*DIRECTION*.
Please copy the material below, starting with the line with "Cadres & cires (110, 195)" and going on through the line with "Enlarge (46, 537)". Rename "Add to cart" to "Add to basket" and keep everything else the same.

Part of a data file:
* Begin *

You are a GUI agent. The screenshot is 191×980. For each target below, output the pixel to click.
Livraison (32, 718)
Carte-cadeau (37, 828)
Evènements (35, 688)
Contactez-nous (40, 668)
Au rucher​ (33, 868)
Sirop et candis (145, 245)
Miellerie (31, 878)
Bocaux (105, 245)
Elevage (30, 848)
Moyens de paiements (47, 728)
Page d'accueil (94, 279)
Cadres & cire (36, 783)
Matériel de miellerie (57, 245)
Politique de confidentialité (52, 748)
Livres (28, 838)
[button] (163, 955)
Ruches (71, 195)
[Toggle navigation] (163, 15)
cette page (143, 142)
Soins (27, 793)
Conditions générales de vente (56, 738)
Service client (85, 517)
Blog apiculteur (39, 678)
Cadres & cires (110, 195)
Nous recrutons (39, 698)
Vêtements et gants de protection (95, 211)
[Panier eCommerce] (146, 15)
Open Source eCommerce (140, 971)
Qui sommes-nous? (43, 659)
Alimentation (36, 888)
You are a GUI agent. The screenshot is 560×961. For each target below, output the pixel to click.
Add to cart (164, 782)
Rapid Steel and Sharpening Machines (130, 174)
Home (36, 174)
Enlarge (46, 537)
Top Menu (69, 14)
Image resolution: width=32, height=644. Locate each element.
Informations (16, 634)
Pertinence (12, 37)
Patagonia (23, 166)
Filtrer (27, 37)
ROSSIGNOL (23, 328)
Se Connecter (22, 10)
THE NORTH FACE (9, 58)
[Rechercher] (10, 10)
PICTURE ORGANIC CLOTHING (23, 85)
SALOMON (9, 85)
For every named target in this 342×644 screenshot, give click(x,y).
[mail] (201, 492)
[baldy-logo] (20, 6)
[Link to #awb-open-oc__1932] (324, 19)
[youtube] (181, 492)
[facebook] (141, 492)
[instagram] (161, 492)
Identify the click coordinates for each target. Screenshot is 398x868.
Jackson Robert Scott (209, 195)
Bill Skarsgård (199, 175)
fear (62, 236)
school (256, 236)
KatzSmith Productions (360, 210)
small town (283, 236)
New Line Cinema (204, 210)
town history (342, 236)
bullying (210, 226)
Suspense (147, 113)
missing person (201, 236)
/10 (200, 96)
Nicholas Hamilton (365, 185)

* End *

*RIGHT ANSWER*.
Cadres & cires (110, 195)
Nous recrutons (39, 698)
Vêtements et gants de protection (95, 211)
[Panier eCommerce] (146, 15)
Open Source eCommerce (140, 971)
Qui sommes-nous? (43, 659)
Alimentation (36, 888)
You are a GUI agent. The screenshot is 560×961. For each target below, output the pixel to click.
Add to basket (164, 782)
Rapid Steel and Sharpening Machines (130, 174)
Home (36, 174)
Enlarge (46, 537)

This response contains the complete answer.